Immediately after the war ended a concerted effort began to identify the resting places of the Union dead and to remove them to national cemeteries, many of which were founded in those early post-war years. In July 1867 the bodies of the soldiers buried here were exhumed and reinterred at the National Cemetery in Corinth, Mississippi.
The monument was erected by the Parker's Crossroads Battlefield Association in 1994 to commemorate the initial resting place of the Union soldiers killed in action.
The Union Dead
The names below are those of the men killed during the Battle of Parker's Crossroads and who were probably buried in this cemetery.
122nd Illinois Volunteer Infantry
Private John Baird
Private Roswell Briggs
Second Lieutenant Pleasant L. Bristow
Private Jesse T. Bryant
Private Joseph S. Crossgrove
Private John W. Davis
Private George W. Finch
Corporal Reuben R. Fletcher
Private James T. Gibson
Private Samuel F. Hicks
Corporal William B. Moore
Private Henry Opperman
Private Samuel W. Peter
Private Evan F. Richmond
Private Ernst Russell
Private James Thornton
Private Henry M. Wilcox
50th Indiana Volunteer Infantry
Private John W. Browning
Second Lieutenant Daniel J. Dean
Private James R. Dougherty
Corporal Samuel H. Taylor
39th Iowa Volunteer Infantry
Corporal Jacob Koontz
Waggoner Dimmick Layton
Private Jonah Stearns
7th Wisconsin, 7th Battery Light Artillery
(Badger State Flying Artillery)
Second Lieutenant Samual Hays
Sergeant M.I. Marsden
Sergeant A. Wallwork
Archaeology at the Cemetery
An archaeological investigation conducted in November 1993 verified that this was the location where Union casualties were buried following the Battle of Parker's Crossroads.
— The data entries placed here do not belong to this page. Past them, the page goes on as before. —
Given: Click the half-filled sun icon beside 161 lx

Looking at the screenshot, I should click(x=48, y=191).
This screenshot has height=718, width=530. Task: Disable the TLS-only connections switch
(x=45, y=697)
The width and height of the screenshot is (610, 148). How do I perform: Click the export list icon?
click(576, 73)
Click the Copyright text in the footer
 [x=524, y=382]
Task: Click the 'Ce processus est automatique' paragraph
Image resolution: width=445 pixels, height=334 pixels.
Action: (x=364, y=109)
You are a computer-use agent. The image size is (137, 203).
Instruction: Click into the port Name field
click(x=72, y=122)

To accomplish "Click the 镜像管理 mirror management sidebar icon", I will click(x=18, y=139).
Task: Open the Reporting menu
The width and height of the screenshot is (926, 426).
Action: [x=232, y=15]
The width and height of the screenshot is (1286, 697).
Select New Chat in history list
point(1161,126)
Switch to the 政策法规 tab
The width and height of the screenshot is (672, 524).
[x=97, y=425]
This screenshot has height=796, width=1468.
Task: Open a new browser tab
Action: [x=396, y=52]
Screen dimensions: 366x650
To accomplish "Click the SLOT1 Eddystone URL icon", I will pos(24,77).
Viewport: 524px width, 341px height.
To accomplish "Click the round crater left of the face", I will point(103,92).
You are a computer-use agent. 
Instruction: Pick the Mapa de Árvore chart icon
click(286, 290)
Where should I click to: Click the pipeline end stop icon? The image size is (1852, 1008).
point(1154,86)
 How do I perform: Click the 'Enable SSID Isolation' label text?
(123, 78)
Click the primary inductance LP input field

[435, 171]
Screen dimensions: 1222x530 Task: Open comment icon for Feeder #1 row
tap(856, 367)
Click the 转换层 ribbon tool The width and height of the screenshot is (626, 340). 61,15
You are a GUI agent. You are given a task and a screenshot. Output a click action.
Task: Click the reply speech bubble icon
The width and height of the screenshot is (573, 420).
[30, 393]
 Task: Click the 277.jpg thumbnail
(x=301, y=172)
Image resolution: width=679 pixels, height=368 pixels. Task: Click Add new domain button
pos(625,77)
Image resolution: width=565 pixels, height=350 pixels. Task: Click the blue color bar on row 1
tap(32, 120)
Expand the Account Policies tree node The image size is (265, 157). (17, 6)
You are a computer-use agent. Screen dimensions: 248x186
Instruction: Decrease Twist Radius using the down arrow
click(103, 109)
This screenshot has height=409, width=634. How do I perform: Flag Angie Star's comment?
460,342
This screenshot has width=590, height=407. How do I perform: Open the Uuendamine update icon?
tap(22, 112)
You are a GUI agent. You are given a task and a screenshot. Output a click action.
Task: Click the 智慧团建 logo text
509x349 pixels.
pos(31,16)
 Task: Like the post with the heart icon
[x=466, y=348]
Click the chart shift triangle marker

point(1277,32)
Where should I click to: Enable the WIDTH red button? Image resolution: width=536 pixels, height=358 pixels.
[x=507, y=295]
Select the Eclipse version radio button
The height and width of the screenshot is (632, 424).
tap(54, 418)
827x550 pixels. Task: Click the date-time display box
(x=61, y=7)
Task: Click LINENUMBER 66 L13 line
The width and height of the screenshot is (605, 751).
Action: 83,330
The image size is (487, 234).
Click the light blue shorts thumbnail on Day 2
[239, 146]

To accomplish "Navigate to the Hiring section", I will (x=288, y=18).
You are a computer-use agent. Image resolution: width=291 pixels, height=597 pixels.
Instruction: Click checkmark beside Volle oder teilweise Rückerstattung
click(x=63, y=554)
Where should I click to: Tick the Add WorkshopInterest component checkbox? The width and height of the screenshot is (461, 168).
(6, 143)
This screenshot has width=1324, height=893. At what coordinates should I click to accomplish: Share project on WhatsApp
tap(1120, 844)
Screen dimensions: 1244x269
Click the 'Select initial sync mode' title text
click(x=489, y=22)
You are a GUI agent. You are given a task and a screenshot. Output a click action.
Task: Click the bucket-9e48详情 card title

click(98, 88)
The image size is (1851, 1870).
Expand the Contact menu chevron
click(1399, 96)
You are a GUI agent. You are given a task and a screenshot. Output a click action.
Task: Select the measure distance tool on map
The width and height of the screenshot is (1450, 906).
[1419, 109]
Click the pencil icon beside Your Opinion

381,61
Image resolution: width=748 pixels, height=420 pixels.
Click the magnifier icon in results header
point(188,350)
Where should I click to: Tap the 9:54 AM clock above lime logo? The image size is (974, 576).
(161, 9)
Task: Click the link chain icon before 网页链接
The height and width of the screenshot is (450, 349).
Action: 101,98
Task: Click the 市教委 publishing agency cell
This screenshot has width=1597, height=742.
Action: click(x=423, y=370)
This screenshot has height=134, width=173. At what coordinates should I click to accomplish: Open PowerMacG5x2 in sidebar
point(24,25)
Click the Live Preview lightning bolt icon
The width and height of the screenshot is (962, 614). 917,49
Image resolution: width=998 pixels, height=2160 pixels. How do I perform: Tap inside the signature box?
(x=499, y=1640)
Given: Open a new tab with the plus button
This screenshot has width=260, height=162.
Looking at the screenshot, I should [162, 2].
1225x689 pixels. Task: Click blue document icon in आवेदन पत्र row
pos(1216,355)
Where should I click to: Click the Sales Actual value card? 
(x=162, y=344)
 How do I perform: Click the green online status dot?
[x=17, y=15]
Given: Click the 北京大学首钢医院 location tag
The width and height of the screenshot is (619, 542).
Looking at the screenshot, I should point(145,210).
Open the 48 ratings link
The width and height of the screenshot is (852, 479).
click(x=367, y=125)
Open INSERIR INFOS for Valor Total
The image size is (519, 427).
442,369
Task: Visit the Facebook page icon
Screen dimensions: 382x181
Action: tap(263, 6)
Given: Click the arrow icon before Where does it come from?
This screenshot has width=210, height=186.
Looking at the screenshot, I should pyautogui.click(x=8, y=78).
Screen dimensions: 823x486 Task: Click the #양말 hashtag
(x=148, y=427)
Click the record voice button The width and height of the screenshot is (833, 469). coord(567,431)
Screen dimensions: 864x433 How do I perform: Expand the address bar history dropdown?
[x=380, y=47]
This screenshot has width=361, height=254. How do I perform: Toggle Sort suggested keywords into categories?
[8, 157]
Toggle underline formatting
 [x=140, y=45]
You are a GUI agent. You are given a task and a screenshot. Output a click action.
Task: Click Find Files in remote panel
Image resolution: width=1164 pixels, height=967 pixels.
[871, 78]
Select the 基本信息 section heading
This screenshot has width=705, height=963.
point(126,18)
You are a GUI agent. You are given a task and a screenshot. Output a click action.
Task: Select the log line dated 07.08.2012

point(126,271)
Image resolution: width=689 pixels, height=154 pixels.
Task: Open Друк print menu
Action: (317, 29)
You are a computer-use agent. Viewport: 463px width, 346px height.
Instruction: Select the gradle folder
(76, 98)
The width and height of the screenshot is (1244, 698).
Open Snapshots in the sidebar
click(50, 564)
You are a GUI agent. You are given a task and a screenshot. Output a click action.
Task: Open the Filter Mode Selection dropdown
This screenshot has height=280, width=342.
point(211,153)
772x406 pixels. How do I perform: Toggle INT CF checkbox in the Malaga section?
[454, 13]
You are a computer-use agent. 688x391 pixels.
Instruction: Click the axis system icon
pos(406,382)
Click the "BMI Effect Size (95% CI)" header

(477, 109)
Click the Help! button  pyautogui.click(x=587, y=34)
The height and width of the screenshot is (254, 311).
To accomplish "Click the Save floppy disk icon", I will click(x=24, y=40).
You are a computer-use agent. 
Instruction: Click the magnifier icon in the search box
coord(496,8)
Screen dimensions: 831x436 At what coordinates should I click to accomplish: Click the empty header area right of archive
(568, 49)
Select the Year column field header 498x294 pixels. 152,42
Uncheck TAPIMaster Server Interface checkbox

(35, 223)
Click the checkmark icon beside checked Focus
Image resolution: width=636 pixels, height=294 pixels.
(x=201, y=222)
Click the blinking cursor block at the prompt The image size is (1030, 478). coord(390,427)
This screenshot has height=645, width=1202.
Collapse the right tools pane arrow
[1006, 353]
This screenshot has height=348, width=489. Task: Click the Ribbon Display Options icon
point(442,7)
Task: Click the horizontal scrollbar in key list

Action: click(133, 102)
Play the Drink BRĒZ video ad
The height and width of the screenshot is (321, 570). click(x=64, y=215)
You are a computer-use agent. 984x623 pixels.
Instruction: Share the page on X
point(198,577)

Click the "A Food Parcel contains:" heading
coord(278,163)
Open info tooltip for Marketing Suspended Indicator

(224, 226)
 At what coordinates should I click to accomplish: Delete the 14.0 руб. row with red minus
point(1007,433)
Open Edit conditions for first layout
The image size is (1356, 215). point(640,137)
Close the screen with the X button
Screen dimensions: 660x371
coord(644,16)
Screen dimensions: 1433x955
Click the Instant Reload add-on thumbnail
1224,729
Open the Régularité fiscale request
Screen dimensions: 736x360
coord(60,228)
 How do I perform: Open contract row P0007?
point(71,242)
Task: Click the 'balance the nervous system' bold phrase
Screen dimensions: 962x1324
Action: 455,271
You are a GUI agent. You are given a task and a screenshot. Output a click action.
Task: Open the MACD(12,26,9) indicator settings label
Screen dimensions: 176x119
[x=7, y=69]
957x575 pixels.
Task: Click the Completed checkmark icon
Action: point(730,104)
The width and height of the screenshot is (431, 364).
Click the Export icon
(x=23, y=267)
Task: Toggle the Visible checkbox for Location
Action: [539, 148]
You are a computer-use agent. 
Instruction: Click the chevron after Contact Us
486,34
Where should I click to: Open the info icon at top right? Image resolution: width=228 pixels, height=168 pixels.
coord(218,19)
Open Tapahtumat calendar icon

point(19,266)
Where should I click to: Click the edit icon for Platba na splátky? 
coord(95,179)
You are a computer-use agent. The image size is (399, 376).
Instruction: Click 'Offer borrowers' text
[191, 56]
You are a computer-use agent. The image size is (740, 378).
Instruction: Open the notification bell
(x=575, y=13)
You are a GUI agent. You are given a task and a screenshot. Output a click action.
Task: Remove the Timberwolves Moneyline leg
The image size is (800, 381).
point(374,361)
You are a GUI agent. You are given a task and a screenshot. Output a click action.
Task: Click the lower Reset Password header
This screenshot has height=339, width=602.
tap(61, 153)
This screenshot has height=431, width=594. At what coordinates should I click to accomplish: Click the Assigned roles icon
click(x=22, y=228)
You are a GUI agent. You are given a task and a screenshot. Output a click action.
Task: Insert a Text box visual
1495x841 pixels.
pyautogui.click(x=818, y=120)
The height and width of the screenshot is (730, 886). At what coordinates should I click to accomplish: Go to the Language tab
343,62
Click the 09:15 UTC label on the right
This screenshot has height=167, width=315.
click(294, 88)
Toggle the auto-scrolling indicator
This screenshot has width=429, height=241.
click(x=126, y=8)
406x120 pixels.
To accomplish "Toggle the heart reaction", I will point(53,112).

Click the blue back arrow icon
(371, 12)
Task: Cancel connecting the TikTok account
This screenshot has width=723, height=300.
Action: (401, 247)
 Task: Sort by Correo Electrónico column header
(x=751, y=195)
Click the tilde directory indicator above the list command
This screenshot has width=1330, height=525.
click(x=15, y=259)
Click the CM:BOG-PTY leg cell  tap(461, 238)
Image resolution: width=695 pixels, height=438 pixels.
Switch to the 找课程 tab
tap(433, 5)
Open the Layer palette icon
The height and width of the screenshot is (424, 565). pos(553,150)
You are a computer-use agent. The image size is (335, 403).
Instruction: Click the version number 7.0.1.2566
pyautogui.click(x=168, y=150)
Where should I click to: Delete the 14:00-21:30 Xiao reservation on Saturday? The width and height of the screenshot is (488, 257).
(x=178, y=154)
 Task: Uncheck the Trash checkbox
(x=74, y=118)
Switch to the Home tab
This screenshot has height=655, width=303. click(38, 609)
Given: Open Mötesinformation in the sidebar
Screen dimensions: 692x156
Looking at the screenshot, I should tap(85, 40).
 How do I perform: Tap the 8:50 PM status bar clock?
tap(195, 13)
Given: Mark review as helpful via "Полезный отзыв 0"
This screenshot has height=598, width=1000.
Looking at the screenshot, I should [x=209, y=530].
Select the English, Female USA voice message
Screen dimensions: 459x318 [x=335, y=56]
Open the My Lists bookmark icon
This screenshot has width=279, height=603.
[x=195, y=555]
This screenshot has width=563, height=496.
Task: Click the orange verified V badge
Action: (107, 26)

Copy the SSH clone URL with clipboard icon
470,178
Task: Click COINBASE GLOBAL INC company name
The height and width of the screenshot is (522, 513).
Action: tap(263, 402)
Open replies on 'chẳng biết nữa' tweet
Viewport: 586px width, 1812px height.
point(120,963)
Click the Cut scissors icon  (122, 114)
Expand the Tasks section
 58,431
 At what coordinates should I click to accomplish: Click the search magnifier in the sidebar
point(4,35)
Two more excavations were conducted 1994. These limited investigations demonstrated conclusively that this was the original Union cemetery. Differences in soil color and texture allowed the archaeologists to identify the location of a number of burials. During the excavations the remains of one individual, mistakenly left behind when the others were relocated, were uncovered.